The Pythagorean theorem is key to relating the dimensions of the box to its diagonal length. It's typically applied in the context of right-angled triangles and states that in a right triangle, the square of the length of the hypotenuse is equal to the sum of the squares of the other two sides.

For the rectangular box, consider the right triangle formed with the diagonal as the hypotenuse. If the sides of the box are \( x \), \( y \), and \( z \), the theorem extends in three dimensions and can be expressed as:

• \( \sqrt{x^2 + y^2 + z^2} = L \)

Squaring both sides, you get:

• \( x^2 + y^2 + z^2 = L^2 \)

This equation is crucial in finding the maximum volume, as it serves as the constraint that links the dimensions.

Lagrange multipliers are a helpful tool in optimization problems with constraints. They allow us to find the maximum or minimum of a function subject to equality constraints, in this case, the constraint \( x^2 + y^2 + z^2 = L^2 \).

To use Lagrange multipliers, we set up an auxiliary function, called the Lagrangian, which incorporates both the original function we seek to optimize, and the constraint. Here, our Lagrangian \( \mathcal{L} \) would be:

• \( \mathcal{L}(x, y, z, \lambda) = x y z - \lambda (x^2 + y^2 + z^2 - L^2) \)

We then take partial derivatives of this function with respect to \( x \), \( y \), \( z \), and \( \lambda \), and solve the system of equations to find the critical points for optimization. Solving the system shows maximum volume when \( x = y = z \) coinciding with our symmetry argument for optimization.

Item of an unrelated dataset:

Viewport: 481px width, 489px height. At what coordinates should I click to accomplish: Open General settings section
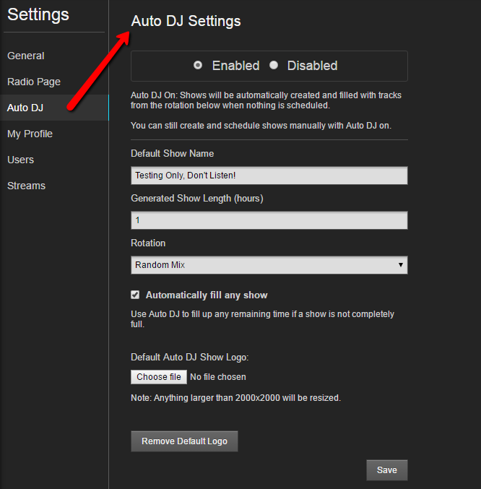(26, 56)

Critical points play a crucial role in optimization problems, as they are potential locations where a function can achieve its maximum or minimum value. These points are found by setting the derivatives of a function equal to zero. For functions with constraints, critical points are found by using methods like Lagrange multipliers.

In this problem, the critical condition arises when we find that the maximum volume occurs under the condition \( x = y = z \), which happens due to symmetry and is confirmed by the solutions when using Lagrange multipliers. This results in each dimension of the box being equal, forming a cube.

The notion of critical points helps ensure we don't just find a local extremum but the absolute maximum given the constraints. By confirming \( 3x^2 = L^2 \) and solving for \( x \), we indeed find a critical point that gives the maximum possible volume as \( \frac{L^3}{3\sqrt{3}} \).